Estratto della pagina
-*-*-
Ma non sarebbe piuttosto auspicabile un sano caotico continuo fluttuare di forme? Un fiume di forme che nel loro formarsi mai si fermano? Ma talmente “correnti” da rendere vano qualunque tentativo di specifica osservazione? Tanto da farci dire “beh, allora vediamo un po’ la sostanza”? E la sostanza credo che tenga almeno un piede proprio dentro la domanda “cosa legittima la presenza di un attore sul palco?” Ma forse bisognerebbe prima rispondere alla domanda “cosa legittima il palco?”
E ora vengo alla tua risposta (Contro il pop ndr). Tocchi un nodo “sostanziale” (son pedante perché mi pare proprio che forma e sostanza non sempre coincidano). Rilevo che lo tratti con una certa cautela, direi con prudenza . “Come mai non si osa più parlare di poesia?” Questa domanda andrebbe urlata in un megafono (sì, un megafono, quello delle manifestazioni). E chiudo con semplicistico cipiglio. Che cos’è che ci lascia senza fiato di fronte ad un’ opera, per esempio, di architettura? Non è forse una sorta di potenza poetica? Di (vogliamo dirlo?) arte? A che vale una forma vuota d’ arte? In teatro, l’arte è il teatro stesso, quell’istante che non ha a che fare con lo spettacolo.
E ora richiudo con cipiglio sarcastico (immagina un forte accento ligure). Ma scusa, ma ti sembra una buona strategia, in tempo di crisi, metter su spettacoli di una montagna di ore? Non penseranno che hanno ragione a non darci soldi, tanto il teatro (e quanto teatro!) lo facciamo lo stesso? Ma questo discorso lo faccio cadere, che siccome è una sciocchezzuola richiederebbe un dialogo seriamente serrato…
4. Spregelburd, Brecht e l’importanza di “essere se stessi” (ovvero: ripensare il lessico teatrale)
Sul palcoscenico non si può essere “semplicemente se stessi”. Vita e teatro sono mondi analoghi. La vita, la realtà sono “la terra”, la scena è “la luna”. Terra e luna sono due pianeti (il secondo è detto satellite solo perchè è attratto da un altro pianeta, ma è pianeta anch’esso). In quanto pianeti sono analoghi, ma le leggi che sottendono l’uno non sono le stesse che sottendono l’altro. Se esser se stessi, nel primo caso (la terra) è possibile (anche se difficilissimo, come già Pirandello ebbe a rimarcare), nel caso della luna è impossibile.
Sposterei ora, se è lecito, il punto di vista. Adopererei, sempre se è lecito, un esempio paradigmatico : se un astronauta pretendesse di essere “motoriamente” se stesso sulla luna, non riuscirebbe a compiere neppure le azioni più semplici. Il suo comportamento sarebbe quantomeno risibile, se non a tratti addirittura ridicolo.
-*-*-
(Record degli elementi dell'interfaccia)
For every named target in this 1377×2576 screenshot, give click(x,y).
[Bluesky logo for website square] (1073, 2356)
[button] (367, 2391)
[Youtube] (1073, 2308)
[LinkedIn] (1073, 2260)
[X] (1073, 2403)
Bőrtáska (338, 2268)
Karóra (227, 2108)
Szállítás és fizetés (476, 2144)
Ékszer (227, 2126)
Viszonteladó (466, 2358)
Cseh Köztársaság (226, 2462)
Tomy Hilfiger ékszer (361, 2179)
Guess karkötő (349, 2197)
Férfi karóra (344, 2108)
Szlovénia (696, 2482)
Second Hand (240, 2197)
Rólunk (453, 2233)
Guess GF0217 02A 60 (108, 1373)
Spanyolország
-*-*-
Compiti da svolgere
1 - Nel testo sul teatro, a quale pianeta viene paragonata la scena e a quale la vita?
2 - Prosegui il testo sul teatro riprendendo dopo la sua ultima frase.

Risposte fornite
1 - La scena è paragonata alla luna, mentre la vita e la realtà sono paragonate alla terra.

2 -
Saluto con estremo piacere lo sforzo di revisione del concetto di “personaggio”. Sono anni ormai che metto questa parola tra mille virgolette. Quando lavoro cerco di non usarla mai e quando mi capita di farlo (sempre per mancanza di lucidità) mi giustifico immediatamente e metto in guardia dall’uso sconsiderato di questo termine. Ma dimmi, non sembra anche a te che affrontare la questione semplicemente “non facendo il personaggio” sia una troppo facile via d’uscita? Una soluzione ovvia, stupida financo, e a tratti persino un tantinello sospetta?
Il semplice salire su di una nave, o automobile (per fare un po’ di banalismo) è già condizionante, figuriamoci la scena! La scena è uno dei non luoghi più condizionanti in assoluto. La scena condiziona, cioè costringe a trovare una condizione e “condizione” non ha nulla a che fare con “personaggio”, semmai possiamo dire che cercare un personaggio è uno dei sistemi possibili per trovare una condizione.
Io no so cosa vuol dire la frattura di un menisco in seguito all’intervento maldestro di un difensore. Solo un frequentatore di campi di calcio può saperlo. Dunque voglio rivelare un segreto a chi non è uso frequentare palcoscenici. Ogni qualvolta vedete un attore che in scena è “semplicemente se stesso”, si tratta di una persona che si ingegna nel cercar di simulare una qualche forma di naturalezza, una persona che cinquant’ anni dopo Ibsen e dopo l’autodenuncia di Stanislavskij, ancora perpetra il colossale equivoco del naturalismo. E a noi attori, dopo cinquant’anni, tocca ancora urlare (e qui ci mettiamo un bel megafono) “Bombardiamo la quarta parete, smascheriamo il naturalismo!”
Concludo. Non ricordo chi ha detto: se ogni volta che usiamo una parola, non la sottoponiamo ad una verifica di pensiero, questa parola va gradualmente svuotandosi di senso e (aggiungo io) ad ingrossare il mare magnum del luogo comune.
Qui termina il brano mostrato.